A Comissão de Direitos Humanos (CDH) aprovou nesta quarta-feira (2) um projeto (PL 150/2021) que destina 0,01% da arrecadação de loteria de números, como Mega-Sena, Quinta e Lotofácil, para a Confederação Brasileira de Desporto de Surdos. O texto prevê que o Tribunal de Contas da União fiscalize a aplicação dos recursos e segue agora para análise da Comissão de Esporte (CEsp), com parecer favorável de Flavio Arns (PSB-PR).

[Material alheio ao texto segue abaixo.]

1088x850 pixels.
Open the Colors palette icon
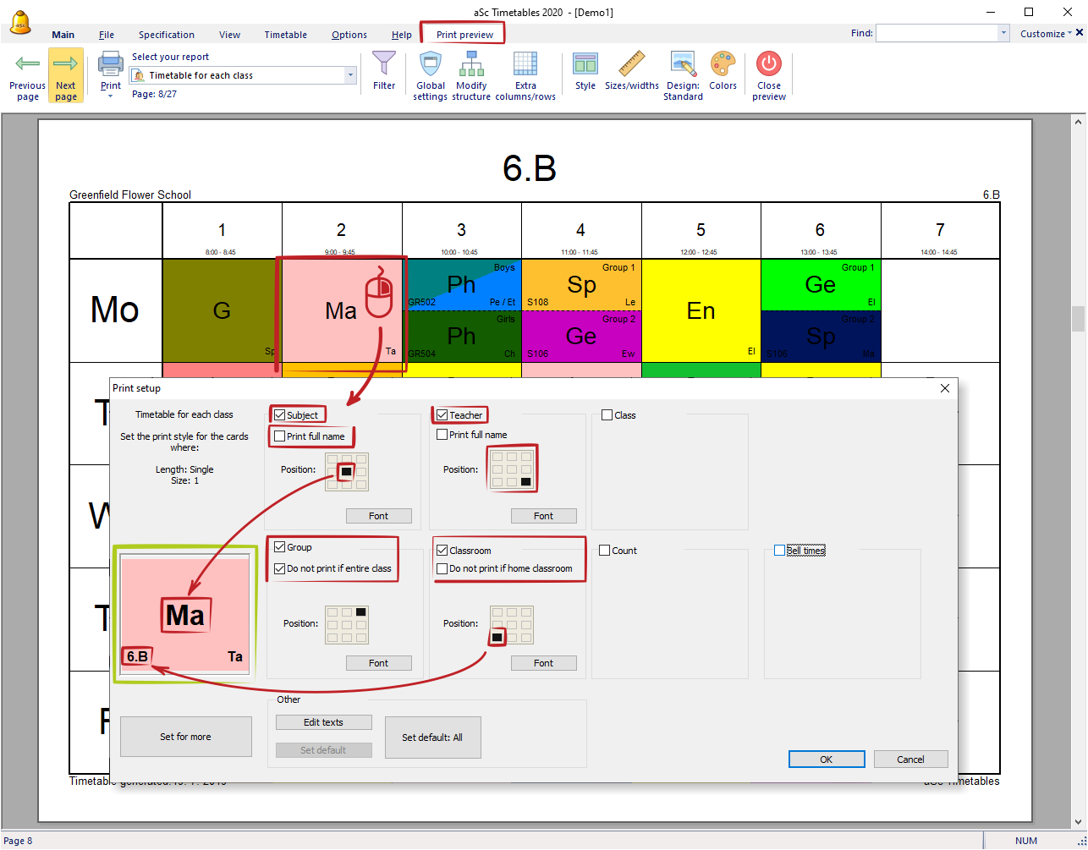723,64
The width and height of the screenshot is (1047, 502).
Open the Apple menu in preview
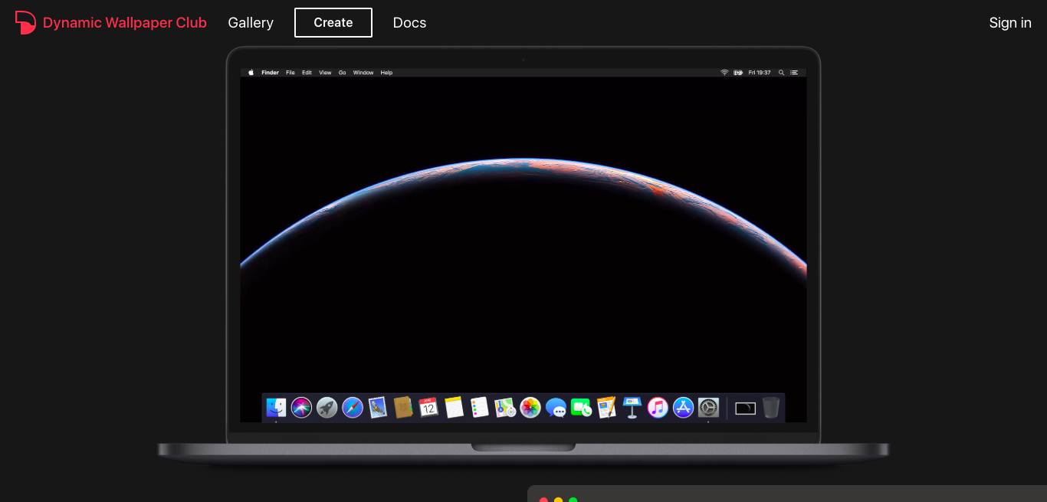click(x=251, y=73)
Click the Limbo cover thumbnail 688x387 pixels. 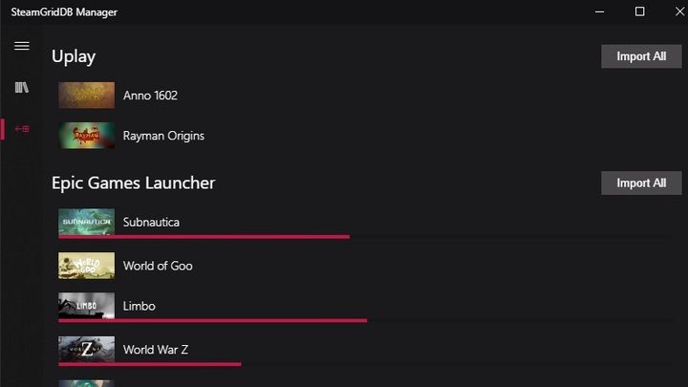[x=86, y=306]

Zero vírgula zero um por cento da arrecadação de loterias de apostas em números, como Mega-Sena, Quinta e Lotofácil, pode passar a ir para a Confederação Brasileira de Desporto de Surdos.
Esse projeto segue para Comissão de Esporte porque o relatório favorável de Flavio Arns, do PSB do Paraná, foi aprovado na Comissão de Direitos Humanos.
(senador Flávio Arns) “Ao estabelecer uma fonte contínua de financiamento por meio da destinação de percentual mínimo da arrecadação das loterias à CBDS, o projeto assegura recursos estáveis para o desenvolvimento de projetos esportivos voltados à comunidade surda.”
Os recursos recebidos vão ser aplicados em programas e projetos de desenvolvimento, formação de recursos humanos, preparação técnica e locomoção de atletas, sempre com fiscalização do Tribunal de Contas da União.
O texto determina também que a Confederação Brasileira de Desporto de Surdos seja incluída entre as entidades privadas com organização própria no Sistema Nacional do Esporte, assim como o Comitê Olímpico do Brasil e o Comitê Paralímpico Brasileiro, entre outros.